La lesión del brasileño se llama tendinopatitis y está en sus dos rodillas aunque la derecha parece la más afectada. Para que Ronaldo se recupere completamente el Inter está intentando todo: trajo de Brasil a su fisioterapista, Nilton Petroni, y armó una canchita con arena cerca de la pileta donde el delantero hace rehabilitación dos veces por semana. Pero por ahora nada ha dado resultado. Los grave del asunto es que nadie, ni el mismo Ronaldo, está seguro de regresar en plenitud de condiciones, o incluso se especula que no podrá volver. Y esto tiene bastantes alarmados a los fanáticos, cuerpo técnico y directivos del Inter, pues todos son conscientes de que su presencia en la cancha es fundamental para el buen funcionamiento del onceno.


Esterilidad ofensiva
Hasta hace pocos meses el Juventus era considerado como el mejor equipo del mundo. Ser finalista tres veces consecutivas en la Liga de Campeones y campeón del fútbol italiano en tres de las últimas cuatro temporadas eran argumentos suficientes para demostrar su poderío. Sin embargo la Juve no conoce la victoria desde el pasado primero de noviembre. Didier Deschamps, uno de sus mejores jugadores, reconoció a la Gazzetta Dello Sport que el club sufre una grave "esterilidad ofensiva", causada en gran medida por la ausencia de Alessandro del Piero.
El club atraviesa por su peor momento desde la llegada del técnico Marcello Lippi. Con su derrota del domingo de la semana pasada frente al Lazio en su propio estadio ajustó cinco partidos sin conocer la victoria. No marca un gol desde hace cuatro jornadas y se encuentra a siete puntos del líder, la Fiorentina. Son sus peores estadísticas en sus 101 años de historia.
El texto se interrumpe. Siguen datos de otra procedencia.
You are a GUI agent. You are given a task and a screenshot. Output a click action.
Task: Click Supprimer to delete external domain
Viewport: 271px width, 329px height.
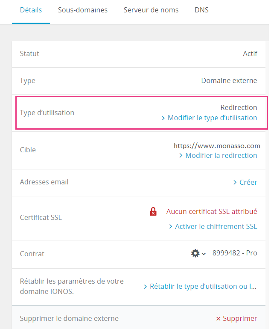click(240, 318)

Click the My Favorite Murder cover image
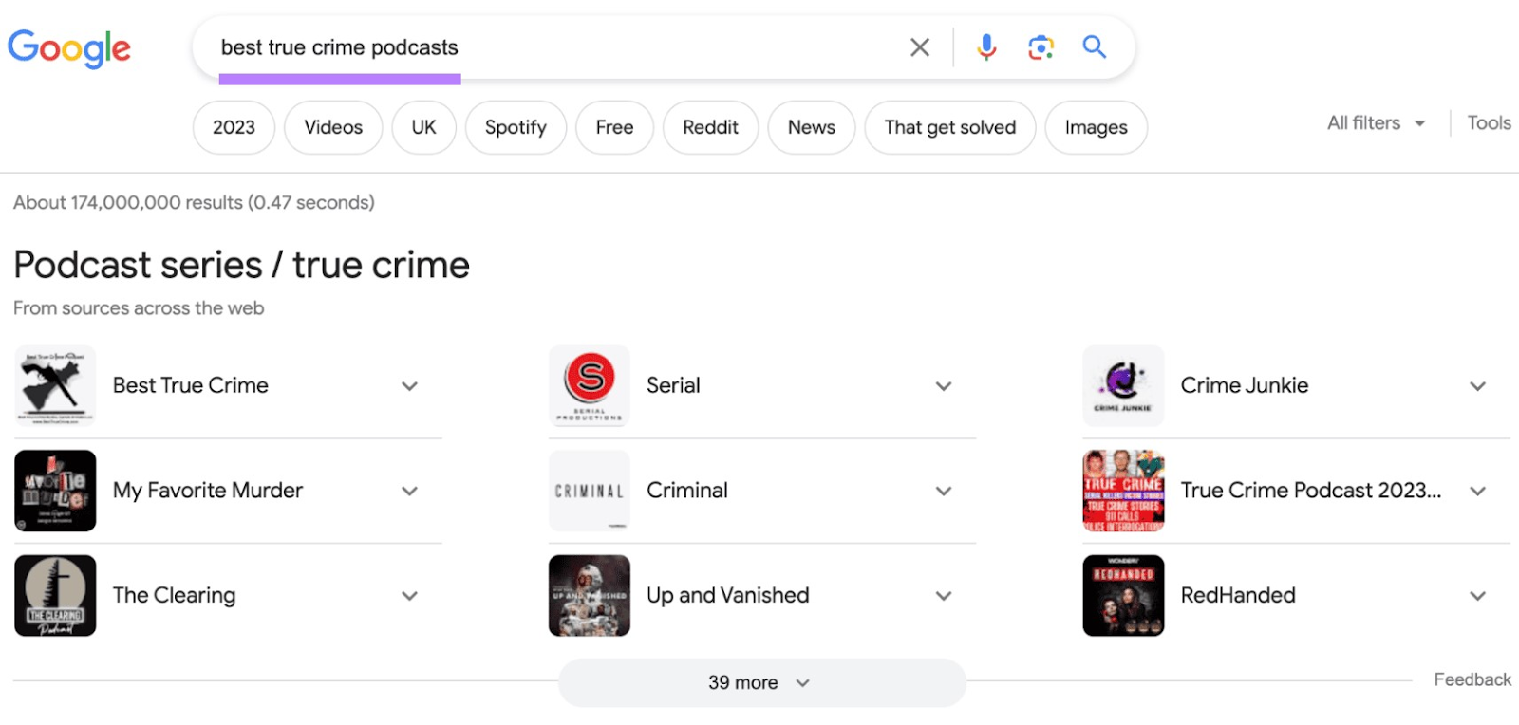coord(55,491)
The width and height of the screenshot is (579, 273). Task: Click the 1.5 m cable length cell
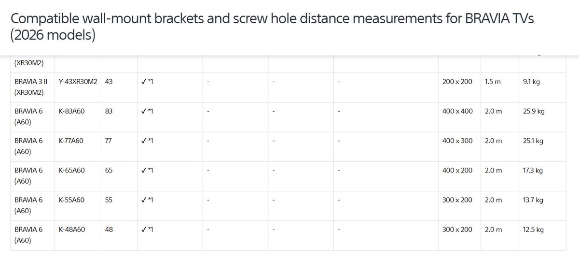pyautogui.click(x=493, y=82)
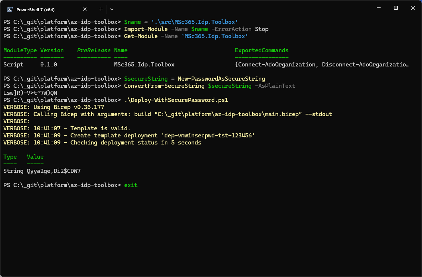Click the string value Qyya2ge,Di2$CDW7
The height and width of the screenshot is (277, 422).
click(x=54, y=171)
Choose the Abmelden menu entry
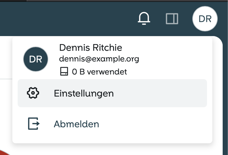 (x=76, y=124)
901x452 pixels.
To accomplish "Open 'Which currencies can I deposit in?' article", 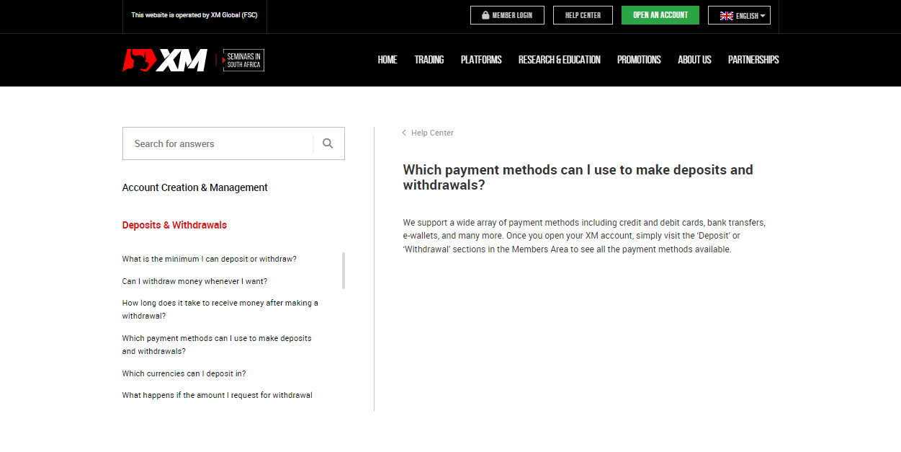I will pos(184,373).
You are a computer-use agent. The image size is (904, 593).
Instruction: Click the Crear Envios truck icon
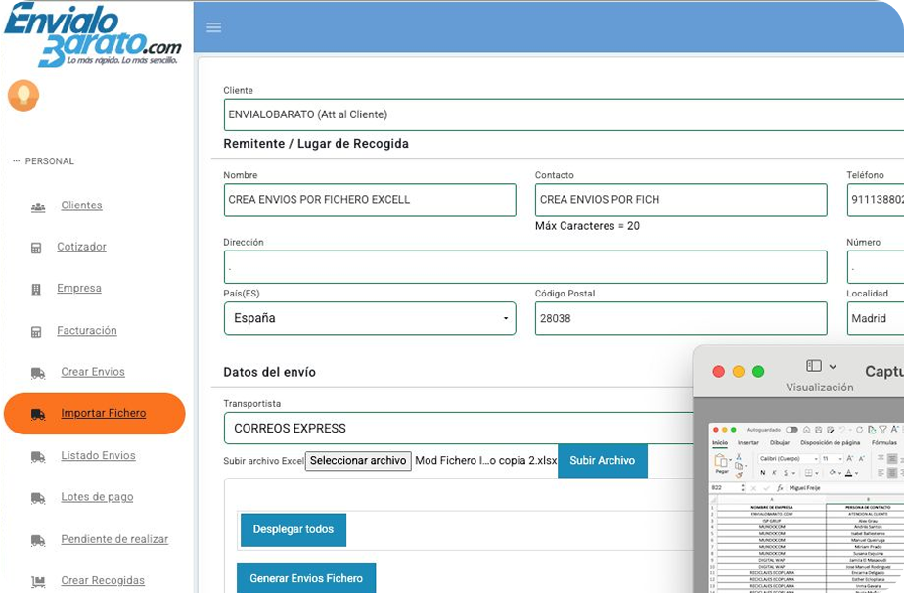(x=38, y=373)
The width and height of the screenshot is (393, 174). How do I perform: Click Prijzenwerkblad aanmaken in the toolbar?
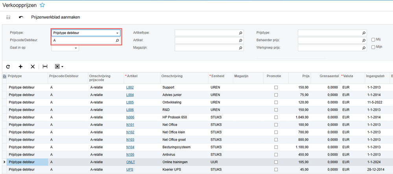tap(55, 17)
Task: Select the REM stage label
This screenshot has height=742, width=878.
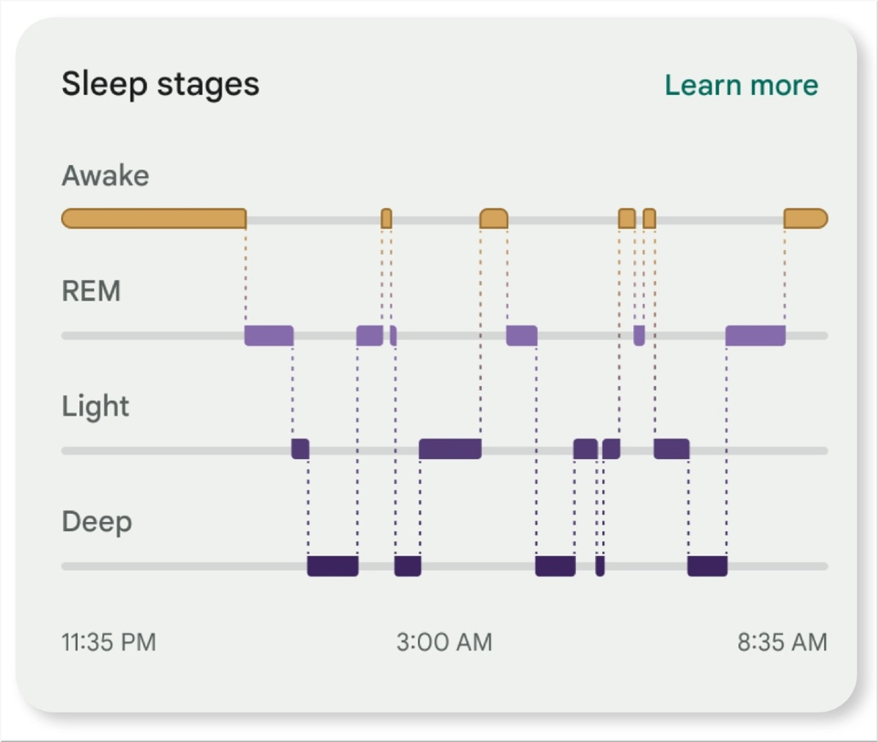Action: pyautogui.click(x=91, y=291)
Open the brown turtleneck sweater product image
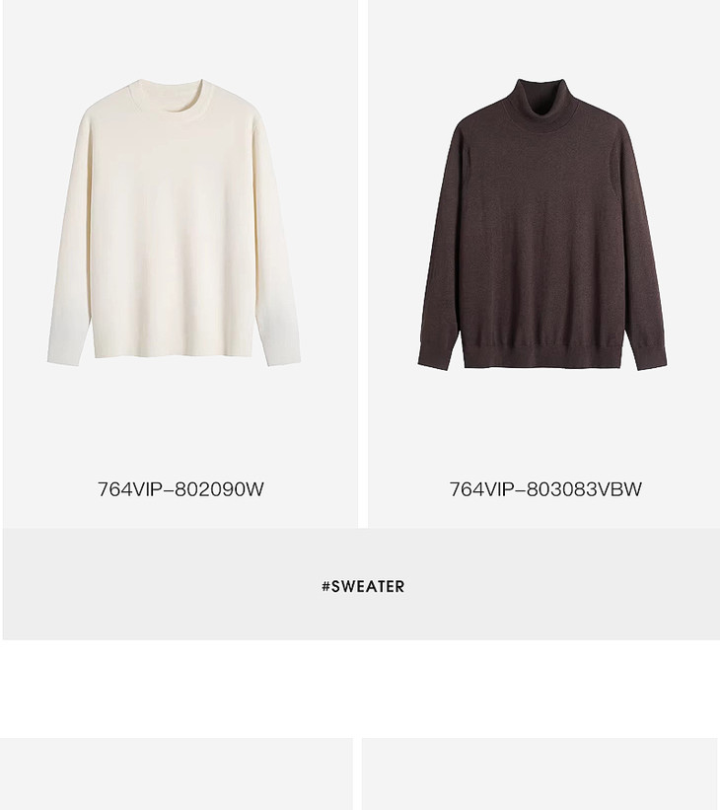 pyautogui.click(x=542, y=224)
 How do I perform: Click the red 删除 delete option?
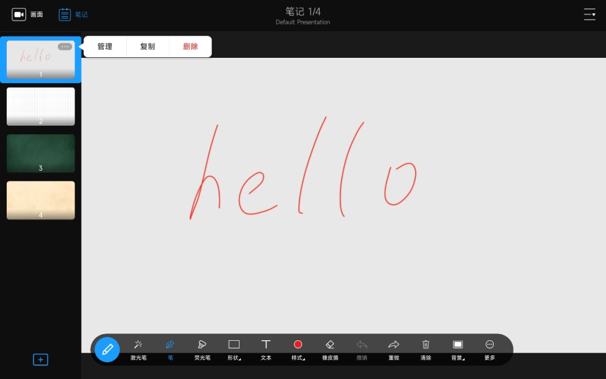pos(191,47)
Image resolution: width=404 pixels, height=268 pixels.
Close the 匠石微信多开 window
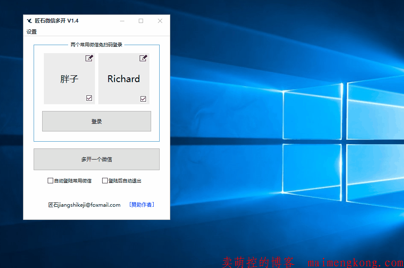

El bajón del equipo coincide en buena medida con la lesión de Del Piero, quien permanecerá lejos de las canchas durante varios meses tras romperse los ligamentos de una rodilla el mes pasado. Pero, por otra parte, la Juve es el blanco principal de una serie de investigaciones sobre el posible uso de sustancias prohibidas en el fútbol italiano y un fiscal confiscó los archivos médicos de sus jugadores y esta situación ha creado una tensión asombrosa en el grupo, la cual se ha visto reflejada en sus resultados .Otra distracción adicional es la situación de Lippi, quien llegó al club en 1994 y casi seguramente se marchará cuando concluya su contrato al cierre de la actual temporada.